Nova mistura de línguas é descoberta ao norte da Austrália
Uma nova língua que combina elementos do inglês com a fala indígena tradicional foi descoberta ao norte da Austrália, de acordo com um novo estudo. A língua agora conhecido como Light Warlpiri (Leve Warlpiri) é falada por cerca de 300 pessoas em uma remota comunidade do deserto, uns 400 quilômetros distante de Katherine, uma cidade localizada na região norte do país, disse Carmel O’Shannessy, um professora do departamento de linguística da Universidade de Michigan em Ann Arbor. O’Shannessy documentou a descoberta da língua Light Warlpiri no Journal Language.
O Light Warlpiri é tido como uma “língua mista” por misturar elementos de várias outras línguas: o Warlpiri tradicional, que é falado por cerca de 6 mil pessoas nas comunidades indígenas espalhadas pelo Deserto do Tannami; Kriol, uma língua crioula baseada no Inglês falada em várias regiões da Austrália; e o próprio inglês.
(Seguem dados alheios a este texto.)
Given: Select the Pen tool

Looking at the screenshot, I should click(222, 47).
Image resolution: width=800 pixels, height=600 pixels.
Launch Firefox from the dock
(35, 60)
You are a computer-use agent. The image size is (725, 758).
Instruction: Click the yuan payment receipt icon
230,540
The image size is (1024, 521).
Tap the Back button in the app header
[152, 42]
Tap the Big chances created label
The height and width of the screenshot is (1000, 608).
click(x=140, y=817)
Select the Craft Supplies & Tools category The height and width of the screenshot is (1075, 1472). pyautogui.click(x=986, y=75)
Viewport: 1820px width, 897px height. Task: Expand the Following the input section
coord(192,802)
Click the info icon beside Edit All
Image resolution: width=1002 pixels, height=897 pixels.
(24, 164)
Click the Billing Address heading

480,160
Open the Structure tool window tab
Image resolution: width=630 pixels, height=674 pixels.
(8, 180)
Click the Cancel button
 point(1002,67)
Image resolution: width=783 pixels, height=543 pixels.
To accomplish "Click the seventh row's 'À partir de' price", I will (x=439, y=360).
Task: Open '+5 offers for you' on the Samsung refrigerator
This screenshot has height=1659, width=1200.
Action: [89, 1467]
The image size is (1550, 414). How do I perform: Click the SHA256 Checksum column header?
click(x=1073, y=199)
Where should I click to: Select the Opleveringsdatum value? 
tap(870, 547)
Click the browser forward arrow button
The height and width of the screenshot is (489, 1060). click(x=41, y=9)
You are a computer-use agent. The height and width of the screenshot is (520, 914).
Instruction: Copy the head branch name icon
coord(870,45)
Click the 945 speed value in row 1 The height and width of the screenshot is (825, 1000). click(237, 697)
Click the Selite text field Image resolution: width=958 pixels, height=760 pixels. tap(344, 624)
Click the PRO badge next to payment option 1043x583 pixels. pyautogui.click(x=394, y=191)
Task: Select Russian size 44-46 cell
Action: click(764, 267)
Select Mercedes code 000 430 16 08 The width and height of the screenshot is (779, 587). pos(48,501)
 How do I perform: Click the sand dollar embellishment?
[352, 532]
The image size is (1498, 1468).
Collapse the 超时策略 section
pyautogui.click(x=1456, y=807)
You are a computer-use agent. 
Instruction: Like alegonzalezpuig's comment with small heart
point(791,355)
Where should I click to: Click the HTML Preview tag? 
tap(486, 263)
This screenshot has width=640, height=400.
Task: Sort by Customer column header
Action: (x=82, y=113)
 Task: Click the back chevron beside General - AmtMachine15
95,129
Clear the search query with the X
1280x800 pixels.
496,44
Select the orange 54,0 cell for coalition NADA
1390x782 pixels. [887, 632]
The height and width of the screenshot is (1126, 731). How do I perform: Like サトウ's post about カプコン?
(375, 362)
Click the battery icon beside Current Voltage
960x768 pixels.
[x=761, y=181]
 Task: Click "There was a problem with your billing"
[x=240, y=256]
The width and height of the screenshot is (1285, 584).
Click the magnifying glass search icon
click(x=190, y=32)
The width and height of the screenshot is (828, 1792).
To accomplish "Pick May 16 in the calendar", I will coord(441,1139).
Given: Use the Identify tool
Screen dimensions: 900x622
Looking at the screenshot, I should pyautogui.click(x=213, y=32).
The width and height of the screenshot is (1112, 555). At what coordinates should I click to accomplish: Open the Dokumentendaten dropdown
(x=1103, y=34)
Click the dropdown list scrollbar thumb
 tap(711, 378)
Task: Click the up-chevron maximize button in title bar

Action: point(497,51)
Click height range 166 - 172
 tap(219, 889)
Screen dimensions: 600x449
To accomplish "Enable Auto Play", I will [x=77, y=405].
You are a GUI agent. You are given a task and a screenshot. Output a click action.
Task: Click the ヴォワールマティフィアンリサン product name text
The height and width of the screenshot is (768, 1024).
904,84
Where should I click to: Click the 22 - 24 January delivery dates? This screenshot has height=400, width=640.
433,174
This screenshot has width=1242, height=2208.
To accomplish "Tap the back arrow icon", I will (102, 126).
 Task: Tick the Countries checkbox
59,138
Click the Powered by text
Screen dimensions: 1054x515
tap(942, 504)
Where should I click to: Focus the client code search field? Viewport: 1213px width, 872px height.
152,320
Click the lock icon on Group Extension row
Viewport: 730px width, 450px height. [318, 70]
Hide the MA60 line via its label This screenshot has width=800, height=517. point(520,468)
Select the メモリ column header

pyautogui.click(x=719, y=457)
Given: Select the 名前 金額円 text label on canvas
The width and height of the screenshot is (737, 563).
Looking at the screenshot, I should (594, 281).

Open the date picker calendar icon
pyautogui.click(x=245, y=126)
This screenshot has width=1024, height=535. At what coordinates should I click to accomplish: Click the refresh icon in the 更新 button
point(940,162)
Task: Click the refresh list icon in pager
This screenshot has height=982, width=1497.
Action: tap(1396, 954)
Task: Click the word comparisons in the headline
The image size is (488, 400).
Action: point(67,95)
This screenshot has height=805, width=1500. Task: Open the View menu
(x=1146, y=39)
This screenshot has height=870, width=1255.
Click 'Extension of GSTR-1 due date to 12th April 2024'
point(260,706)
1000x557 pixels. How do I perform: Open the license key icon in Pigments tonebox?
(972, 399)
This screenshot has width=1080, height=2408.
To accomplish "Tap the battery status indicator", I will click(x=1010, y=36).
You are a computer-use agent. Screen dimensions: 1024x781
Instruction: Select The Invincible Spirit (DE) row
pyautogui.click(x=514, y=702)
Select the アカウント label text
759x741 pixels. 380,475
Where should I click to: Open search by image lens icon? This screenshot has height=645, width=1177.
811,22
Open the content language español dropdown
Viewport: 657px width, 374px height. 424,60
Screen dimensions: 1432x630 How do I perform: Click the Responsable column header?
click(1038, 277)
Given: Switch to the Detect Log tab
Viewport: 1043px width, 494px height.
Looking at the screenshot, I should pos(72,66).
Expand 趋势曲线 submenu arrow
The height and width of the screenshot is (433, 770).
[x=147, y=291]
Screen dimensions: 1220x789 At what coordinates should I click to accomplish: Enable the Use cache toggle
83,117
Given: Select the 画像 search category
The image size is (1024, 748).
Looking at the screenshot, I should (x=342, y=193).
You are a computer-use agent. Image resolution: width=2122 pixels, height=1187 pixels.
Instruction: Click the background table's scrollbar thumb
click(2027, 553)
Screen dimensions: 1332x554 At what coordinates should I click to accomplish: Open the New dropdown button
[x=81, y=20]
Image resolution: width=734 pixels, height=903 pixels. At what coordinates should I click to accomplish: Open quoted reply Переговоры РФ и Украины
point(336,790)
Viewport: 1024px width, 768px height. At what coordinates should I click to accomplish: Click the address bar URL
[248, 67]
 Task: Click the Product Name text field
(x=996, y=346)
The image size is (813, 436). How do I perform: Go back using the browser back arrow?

“A coisa mais impressionante sobre o Light Warlpiri é que a maioria dos verbos vêm do Inglês ou do Kriol, mas a maior parte dos outros elementos gramaticais da sentença vem do Warlpiri,” disse O’Shannessy para a LiveScience.
No inglês, a ordem das palavras geralmente indica a relação gramatical entre as várias entidades. Por exemplo, na frase “Mary saw Jim” (Mary viu Jim), é entendido que Mary é quem vê, pois precede o verbo. Na língua Warlpiri, entretanto, as palavras podem ser colocadas em qualquer ordem, e as interpretações gramaticais são baseadas em sufixos acrescentados aos substantivos, explica O’Shannessy. O Light Warlpiri representa uma mistura destas regras estruturais.
“No Light Warlpiri, você tem uma parte da língua que em sua maioria vem do Inglês e do Kriol, mas outra parte gramatical, a sufixação, vem do Warlpiri”, afirma O’Shannessy
Tempo ‘Não-futuro’
Outra inovação dessa língua recém-descoberta é uma palavra que se refere aos tempos presente e passado, mas não ao futuro. Por exemplo, no Inglês: “I’m” (eu sou) se refere ao “I” (eu) no presente, mas falantes de Light Warlpiri criaram uma nova forma, como “yu-m“, que significa “you” (você) no tempo presente e no tempo passado, mas não no futuro. Em outras palavras este auxiliar verbal se refere ao tempo ‘não-futuro’, que é uma forma que não existe nem no Inglês, nem no Kriol ou no Warlpiri tradicional.
“Esta estrutura não existe em nenhuma das línguas de onde se origina este novo código, o que é uma das razões porque nos o vemos como um sistema linguístico distinto, mesmo sendo derivado de línguas que já existem”, explica.
O’Shannessy descobriu o Light Warlpiri enquanto trabalhava em uma escola na região norte onde o Warlpiri tradicional é ensinado para crianças. Ela notou que alguns alunos pareciam trocar os idiomas durante as conversações.
“Depois de um tempo, eu percebi que essa troca acontecia em toda sentença e decidi investigar,” O’Shannessy conta. “Uma vez eu gravei as crianças falando, observei os padrões e pude ver que havia padrões bem definidos. Foi quando percebi que era um sistema próprio.”
A evolução da língua
O’Shannessy acredita que o Light Warlpiri emergiu nos anos 1970 e 1980, quando crianças começaram a trocar entre Inglês, Kriol e Warlpiri, misturando-as e criando uma língua mista.
“Parece que as pessoas que estão hoje com cerca de 35 anos de idade são as que criaram este sistema e trouxeram a inovação nos auxiliares verbais,” O’Shannessy conta. “Eles passaram para seus filhos, que provavelmente passarão para as gerações seguintes.”
Línguas mistas não são incomuns pelo mundo, mas este tipo de inovação gramatical vista no Light Warlpiri é considerado raro.
Outros exemplos de línguas mistas incluem o Gurindji Kriol, uma mistura de Kriol e Gurindji tradicional, falado pelas comunidades da região norte australiana; e Michif, falado pelas comunidades ao longo da fronteira dos Estados Unidos com o Canadá, e combinam estruturas verbais do Cree, língua Algonquin e estruturas substantivais do Francês Métis, um tipo de dialeto francês do Canadá.